=== The request ===
Rename "computer-use agent" to "desktop automation agent" everywhere in the lines below, then give the lines back in full with nothing else altered.

=== Task input ===
▽

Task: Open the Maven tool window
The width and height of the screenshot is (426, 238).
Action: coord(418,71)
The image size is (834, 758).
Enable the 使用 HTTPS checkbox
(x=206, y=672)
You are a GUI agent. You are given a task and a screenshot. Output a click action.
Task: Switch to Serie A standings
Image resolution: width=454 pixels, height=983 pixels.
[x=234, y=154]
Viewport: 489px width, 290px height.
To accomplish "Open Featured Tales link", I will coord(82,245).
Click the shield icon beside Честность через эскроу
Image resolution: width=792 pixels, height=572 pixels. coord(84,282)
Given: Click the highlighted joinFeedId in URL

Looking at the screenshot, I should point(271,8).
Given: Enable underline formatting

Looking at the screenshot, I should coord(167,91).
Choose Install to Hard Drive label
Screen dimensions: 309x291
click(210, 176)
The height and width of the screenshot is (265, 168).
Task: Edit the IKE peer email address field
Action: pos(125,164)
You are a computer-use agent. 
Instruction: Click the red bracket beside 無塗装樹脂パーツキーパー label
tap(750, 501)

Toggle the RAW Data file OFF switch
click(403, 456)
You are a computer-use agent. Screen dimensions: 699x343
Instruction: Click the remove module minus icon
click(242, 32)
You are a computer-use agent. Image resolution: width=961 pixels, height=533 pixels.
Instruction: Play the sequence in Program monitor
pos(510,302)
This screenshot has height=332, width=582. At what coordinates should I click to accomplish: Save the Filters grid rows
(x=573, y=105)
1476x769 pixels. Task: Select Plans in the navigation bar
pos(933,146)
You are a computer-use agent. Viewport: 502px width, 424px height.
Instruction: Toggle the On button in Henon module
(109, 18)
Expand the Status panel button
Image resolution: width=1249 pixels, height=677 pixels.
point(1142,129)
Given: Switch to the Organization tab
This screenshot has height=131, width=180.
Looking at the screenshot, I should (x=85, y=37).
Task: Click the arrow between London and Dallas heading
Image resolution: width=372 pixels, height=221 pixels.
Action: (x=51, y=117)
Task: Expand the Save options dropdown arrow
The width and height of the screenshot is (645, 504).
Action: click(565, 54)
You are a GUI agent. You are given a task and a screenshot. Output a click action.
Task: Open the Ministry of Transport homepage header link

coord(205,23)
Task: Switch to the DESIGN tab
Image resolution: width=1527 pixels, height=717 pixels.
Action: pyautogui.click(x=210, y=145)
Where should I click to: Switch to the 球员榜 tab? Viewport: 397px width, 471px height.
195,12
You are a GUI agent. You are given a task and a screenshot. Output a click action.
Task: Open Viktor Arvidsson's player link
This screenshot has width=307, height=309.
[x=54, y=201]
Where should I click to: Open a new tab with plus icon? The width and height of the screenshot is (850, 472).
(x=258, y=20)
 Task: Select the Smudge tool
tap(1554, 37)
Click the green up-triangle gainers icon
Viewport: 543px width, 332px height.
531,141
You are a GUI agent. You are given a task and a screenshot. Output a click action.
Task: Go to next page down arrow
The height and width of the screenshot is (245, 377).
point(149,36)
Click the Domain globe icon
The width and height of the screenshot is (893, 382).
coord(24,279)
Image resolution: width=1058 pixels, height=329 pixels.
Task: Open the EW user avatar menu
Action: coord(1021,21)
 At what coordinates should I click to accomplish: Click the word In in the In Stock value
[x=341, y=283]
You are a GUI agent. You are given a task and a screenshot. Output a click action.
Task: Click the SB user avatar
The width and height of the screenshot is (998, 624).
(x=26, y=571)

△

=== Completed task ===
Task: Open the Maven tool window
The width and height of the screenshot is (426, 238).
Action: coord(418,71)
The image size is (834, 758).
Enable the 使用 HTTPS checkbox
(x=206, y=672)
You are a GUI agent. You are given a task and a screenshot. Output a click action.
Task: Switch to Serie A standings
Image resolution: width=454 pixels, height=983 pixels.
[x=234, y=154]
Viewport: 489px width, 290px height.
To accomplish "Open Featured Tales link", I will coord(82,245).
Click the shield icon beside Честность через эскроу
Image resolution: width=792 pixels, height=572 pixels. coord(84,282)
Given: Click the highlighted joinFeedId in URL

Looking at the screenshot, I should point(271,8).
Given: Enable underline formatting

Looking at the screenshot, I should coord(167,91).
Choose Install to Hard Drive label
Screen dimensions: 309x291
click(210, 176)
The height and width of the screenshot is (265, 168).
Task: Edit the IKE peer email address field
Action: pos(125,164)
You are a desktop automation agent. 
Instruction: Click the red bracket beside 無塗装樹脂パーツキーパー label
tap(750, 501)

Toggle the RAW Data file OFF switch
click(403, 456)
You are a desktop automation agent. Screen dimensions: 699x343
Instruction: Click the remove module minus icon
click(242, 32)
You are a desktop automation agent. Image resolution: width=961 pixels, height=533 pixels.
Instruction: Play the sequence in Program monitor
pos(510,302)
This screenshot has height=332, width=582. At what coordinates should I click to accomplish: Save the Filters grid rows
(x=573, y=105)
1476x769 pixels. Task: Select Plans in the navigation bar
pos(933,146)
You are a desktop automation agent. Viewport: 502px width, 424px height.
Instruction: Toggle the On button in Henon module
(109, 18)
Expand the Status panel button
Image resolution: width=1249 pixels, height=677 pixels.
point(1142,129)
Given: Switch to the Organization tab
This screenshot has height=131, width=180.
Looking at the screenshot, I should (x=85, y=37).
Task: Click the arrow between London and Dallas heading
Image resolution: width=372 pixels, height=221 pixels.
Action: (x=51, y=117)
Task: Expand the Save options dropdown arrow
The width and height of the screenshot is (645, 504).
Action: click(565, 54)
You are a GUI agent. You are given a task and a screenshot. Output a click action.
Task: Open the Ministry of Transport homepage header link

coord(205,23)
Task: Switch to the DESIGN tab
Image resolution: width=1527 pixels, height=717 pixels.
Action: pyautogui.click(x=210, y=145)
Where should I click to: Switch to the 球员榜 tab? Viewport: 397px width, 471px height.
195,12
You are a GUI agent. You are given a task and a screenshot. Output a click action.
Task: Open Viktor Arvidsson's player link
This screenshot has width=307, height=309.
[x=54, y=201]
Where should I click to: Open a new tab with plus icon? The width and height of the screenshot is (850, 472).
(x=258, y=20)
 Task: Select the Smudge tool
tap(1554, 37)
Click the green up-triangle gainers icon
Viewport: 543px width, 332px height.
531,141
You are a GUI agent. You are given a task and a screenshot. Output a click action.
Task: Go to next page down arrow
The height and width of the screenshot is (245, 377).
point(149,36)
Click the Domain globe icon
The width and height of the screenshot is (893, 382).
coord(24,279)
Image resolution: width=1058 pixels, height=329 pixels.
Task: Open the EW user avatar menu
Action: coord(1021,21)
 At what coordinates should I click to accomplish: Click the word In in the In Stock value
[x=341, y=283]
You are a GUI agent. You are given a task and a screenshot. Output a click action.
Task: Click the SB user avatar
The width and height of the screenshot is (998, 624).
(x=26, y=571)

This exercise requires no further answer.